If θ is an angle in standard position and its terminal side passes through the point (7,-4), find the exact value of
sec
θ
secθ in simplest radical form.
r = √(7^2 + 4^2) = √65
secθ = r/x = √65/7
To find the exact value of secθ, we can use the fact that secθ is the reciprocal of cosθ.
First, let's find cosθ.
Since the terminal side of θ passes through the point (7, -4), we can create a right triangle by drawing a line segment from the origin to the point (7, -4).
The length of the horizontal leg of the triangle is 7 and the length of the vertical leg is -4.
Using the Pythagorean theorem, we can find the length of the hypotenuse:
c^2 = 7^2 + (-4)^2
c^2 = 49 + 16
c^2 = 65
c = sqrt(65)
Now, we can find cosθ:
cosθ = adjacent / hypotenuse
cosθ = 7 / sqrt(65)
Finally, to find secθ, we take the reciprocal of cosθ:
secθ = 1 / cosθ
secθ = 1 / (7 / sqrt(65))
secθ = sqrt(65) / 7
Therefore, the exact value of secθ in simplest radical form is sqrt(65) / 7.
To find the exact value of secθ, we need to first find the value of cosθ.

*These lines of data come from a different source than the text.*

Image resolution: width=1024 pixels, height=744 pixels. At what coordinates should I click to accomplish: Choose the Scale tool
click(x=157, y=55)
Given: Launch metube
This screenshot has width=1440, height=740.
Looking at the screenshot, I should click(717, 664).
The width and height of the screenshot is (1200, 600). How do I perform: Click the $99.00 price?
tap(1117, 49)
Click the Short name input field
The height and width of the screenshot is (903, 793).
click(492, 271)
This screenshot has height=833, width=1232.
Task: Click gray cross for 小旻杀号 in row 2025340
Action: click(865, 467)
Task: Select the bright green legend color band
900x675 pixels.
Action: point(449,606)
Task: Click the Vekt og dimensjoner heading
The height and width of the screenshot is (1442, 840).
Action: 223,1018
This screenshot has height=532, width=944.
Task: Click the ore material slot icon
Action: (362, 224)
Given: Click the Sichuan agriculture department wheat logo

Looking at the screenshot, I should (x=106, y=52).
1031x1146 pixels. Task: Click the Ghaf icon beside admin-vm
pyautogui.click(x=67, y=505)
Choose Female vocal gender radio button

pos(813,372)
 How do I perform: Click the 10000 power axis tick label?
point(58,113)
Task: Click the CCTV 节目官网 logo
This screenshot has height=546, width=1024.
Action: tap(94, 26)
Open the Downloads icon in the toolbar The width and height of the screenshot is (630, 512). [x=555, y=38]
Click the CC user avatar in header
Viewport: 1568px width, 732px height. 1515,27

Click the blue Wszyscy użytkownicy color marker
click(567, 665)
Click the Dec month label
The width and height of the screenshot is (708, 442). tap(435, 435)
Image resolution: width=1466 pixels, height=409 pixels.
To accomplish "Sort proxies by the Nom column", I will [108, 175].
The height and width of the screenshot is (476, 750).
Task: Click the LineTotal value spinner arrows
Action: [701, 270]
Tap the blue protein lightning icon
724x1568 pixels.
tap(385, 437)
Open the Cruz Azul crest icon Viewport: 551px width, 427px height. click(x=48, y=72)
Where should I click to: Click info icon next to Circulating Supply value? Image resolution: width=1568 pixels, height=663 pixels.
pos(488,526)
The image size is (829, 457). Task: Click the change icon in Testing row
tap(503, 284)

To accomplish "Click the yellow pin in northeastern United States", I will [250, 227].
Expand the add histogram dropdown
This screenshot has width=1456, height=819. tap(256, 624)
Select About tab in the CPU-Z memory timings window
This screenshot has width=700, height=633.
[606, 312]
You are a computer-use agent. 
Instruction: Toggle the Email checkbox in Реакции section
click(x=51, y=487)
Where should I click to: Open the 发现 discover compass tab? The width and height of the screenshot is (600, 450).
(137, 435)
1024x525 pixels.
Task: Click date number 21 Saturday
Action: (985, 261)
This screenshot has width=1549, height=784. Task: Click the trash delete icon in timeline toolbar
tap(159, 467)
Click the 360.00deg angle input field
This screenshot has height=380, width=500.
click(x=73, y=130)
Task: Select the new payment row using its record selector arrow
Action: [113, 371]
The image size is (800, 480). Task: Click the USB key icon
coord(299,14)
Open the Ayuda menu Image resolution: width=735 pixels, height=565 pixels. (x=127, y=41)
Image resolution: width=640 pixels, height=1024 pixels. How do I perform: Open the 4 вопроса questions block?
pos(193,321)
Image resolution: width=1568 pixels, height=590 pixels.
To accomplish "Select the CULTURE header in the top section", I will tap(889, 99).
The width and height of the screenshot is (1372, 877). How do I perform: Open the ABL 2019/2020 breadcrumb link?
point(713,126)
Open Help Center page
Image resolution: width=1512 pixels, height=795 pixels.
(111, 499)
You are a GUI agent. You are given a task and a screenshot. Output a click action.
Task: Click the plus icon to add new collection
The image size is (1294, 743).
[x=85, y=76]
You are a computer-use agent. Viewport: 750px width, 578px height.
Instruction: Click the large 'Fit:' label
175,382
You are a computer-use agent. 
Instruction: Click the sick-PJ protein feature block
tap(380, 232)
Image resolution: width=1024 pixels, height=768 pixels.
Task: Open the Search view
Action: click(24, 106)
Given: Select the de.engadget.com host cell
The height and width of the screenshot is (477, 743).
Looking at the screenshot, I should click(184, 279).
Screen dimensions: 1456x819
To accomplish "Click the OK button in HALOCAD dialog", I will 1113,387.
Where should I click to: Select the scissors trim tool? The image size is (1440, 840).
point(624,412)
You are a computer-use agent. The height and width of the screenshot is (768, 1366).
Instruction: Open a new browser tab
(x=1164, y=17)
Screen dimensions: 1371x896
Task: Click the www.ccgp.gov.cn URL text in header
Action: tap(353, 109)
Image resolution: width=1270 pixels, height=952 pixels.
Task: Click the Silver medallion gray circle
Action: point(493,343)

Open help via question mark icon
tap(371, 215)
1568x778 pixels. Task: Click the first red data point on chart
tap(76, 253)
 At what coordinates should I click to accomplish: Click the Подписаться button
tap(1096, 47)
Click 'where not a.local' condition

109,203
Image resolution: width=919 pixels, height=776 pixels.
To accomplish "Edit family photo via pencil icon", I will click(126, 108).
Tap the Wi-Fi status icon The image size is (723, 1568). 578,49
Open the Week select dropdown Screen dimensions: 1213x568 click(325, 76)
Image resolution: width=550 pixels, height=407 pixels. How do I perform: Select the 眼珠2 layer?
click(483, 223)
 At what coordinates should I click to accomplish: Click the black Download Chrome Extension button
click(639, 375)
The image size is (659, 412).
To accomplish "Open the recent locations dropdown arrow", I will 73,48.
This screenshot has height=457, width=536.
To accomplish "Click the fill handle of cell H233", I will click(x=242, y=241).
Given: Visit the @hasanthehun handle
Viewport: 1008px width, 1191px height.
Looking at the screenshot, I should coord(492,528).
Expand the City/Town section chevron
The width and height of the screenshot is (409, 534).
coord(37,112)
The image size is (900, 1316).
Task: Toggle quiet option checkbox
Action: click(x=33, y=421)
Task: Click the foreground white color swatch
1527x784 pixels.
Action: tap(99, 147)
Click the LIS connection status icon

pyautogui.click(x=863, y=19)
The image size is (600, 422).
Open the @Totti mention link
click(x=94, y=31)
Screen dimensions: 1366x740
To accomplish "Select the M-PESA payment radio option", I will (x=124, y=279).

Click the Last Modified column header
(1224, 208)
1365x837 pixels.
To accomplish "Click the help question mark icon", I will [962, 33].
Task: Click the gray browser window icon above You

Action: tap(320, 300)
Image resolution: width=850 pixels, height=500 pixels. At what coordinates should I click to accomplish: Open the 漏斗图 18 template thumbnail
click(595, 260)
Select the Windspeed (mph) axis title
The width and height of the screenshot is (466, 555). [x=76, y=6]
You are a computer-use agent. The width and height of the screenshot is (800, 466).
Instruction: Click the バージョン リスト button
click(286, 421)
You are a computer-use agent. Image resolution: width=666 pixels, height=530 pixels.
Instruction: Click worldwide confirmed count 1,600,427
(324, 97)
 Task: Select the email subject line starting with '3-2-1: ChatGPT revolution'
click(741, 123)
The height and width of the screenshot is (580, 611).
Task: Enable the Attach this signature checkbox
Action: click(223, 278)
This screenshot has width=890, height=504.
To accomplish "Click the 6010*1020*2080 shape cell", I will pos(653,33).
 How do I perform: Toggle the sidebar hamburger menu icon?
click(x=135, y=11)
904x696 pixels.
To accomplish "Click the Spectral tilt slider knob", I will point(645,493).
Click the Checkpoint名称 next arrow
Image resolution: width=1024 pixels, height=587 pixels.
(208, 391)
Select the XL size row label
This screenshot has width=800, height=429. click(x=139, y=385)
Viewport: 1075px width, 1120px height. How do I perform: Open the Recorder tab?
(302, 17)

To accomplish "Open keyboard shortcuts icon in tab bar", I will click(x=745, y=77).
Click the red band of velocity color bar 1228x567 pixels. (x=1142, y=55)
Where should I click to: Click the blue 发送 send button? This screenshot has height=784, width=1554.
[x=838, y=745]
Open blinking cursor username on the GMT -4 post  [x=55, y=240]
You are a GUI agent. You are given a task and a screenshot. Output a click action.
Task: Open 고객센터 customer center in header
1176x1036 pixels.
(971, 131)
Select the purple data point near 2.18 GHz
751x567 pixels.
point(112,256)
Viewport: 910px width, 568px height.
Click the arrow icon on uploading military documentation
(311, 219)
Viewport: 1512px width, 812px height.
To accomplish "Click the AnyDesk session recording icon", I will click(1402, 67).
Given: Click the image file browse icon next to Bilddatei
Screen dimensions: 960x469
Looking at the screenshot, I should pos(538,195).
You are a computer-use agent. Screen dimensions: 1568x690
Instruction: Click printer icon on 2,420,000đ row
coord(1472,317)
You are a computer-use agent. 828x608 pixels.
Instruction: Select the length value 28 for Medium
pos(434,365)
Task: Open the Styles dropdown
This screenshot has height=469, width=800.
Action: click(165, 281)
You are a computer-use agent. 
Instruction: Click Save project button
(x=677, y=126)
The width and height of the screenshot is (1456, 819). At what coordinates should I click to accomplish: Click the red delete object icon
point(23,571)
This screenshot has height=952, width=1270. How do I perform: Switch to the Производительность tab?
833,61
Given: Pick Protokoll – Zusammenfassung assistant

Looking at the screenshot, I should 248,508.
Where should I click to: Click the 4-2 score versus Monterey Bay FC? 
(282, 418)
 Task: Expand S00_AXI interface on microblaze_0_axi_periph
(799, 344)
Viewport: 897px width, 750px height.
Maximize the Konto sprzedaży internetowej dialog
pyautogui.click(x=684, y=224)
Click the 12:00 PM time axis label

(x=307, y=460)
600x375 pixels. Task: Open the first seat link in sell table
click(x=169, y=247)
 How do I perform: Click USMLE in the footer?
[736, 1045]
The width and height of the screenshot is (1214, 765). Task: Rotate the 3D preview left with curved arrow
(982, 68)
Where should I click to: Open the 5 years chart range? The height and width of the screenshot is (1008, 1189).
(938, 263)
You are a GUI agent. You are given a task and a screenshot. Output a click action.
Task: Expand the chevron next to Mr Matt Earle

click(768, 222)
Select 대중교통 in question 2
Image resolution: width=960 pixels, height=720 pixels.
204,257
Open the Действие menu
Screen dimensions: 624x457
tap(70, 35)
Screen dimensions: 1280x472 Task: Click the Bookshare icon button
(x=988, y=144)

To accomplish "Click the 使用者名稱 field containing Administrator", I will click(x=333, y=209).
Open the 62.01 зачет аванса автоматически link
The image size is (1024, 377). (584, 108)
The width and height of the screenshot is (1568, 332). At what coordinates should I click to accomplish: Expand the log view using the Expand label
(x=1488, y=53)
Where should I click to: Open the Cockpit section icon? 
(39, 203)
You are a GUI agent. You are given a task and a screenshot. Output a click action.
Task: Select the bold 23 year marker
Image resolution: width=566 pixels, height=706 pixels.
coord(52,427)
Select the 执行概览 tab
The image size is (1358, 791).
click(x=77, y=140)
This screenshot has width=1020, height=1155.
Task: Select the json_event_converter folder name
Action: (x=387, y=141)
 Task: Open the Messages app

Given that the terminal side of θ passes through the point (7, -4), we can create a right triangle with the hypotenuse being the distance from the origin (0, 0) to the point (7, -4). Using the Pythagorean theorem, we can find the length of the hypotenuse:
h = sqrt((7)^2 + (-4)^2)
= sqrt(49 + 16)
= sqrt(65)
The value of cosθ is then given by the adjacent side divided by the hypotenuse:
cosθ = adjacent/hypotenuse
= 7/sqrt(65)
Finally, the value of secθ is the reciprocal of cosθ:
secθ = 1/cosθ
= 1 / (7/sqrt(65))
= sqrt(65)/7
Therefore, the exact value of secθ in simplest radical form is sqrt(65)/7.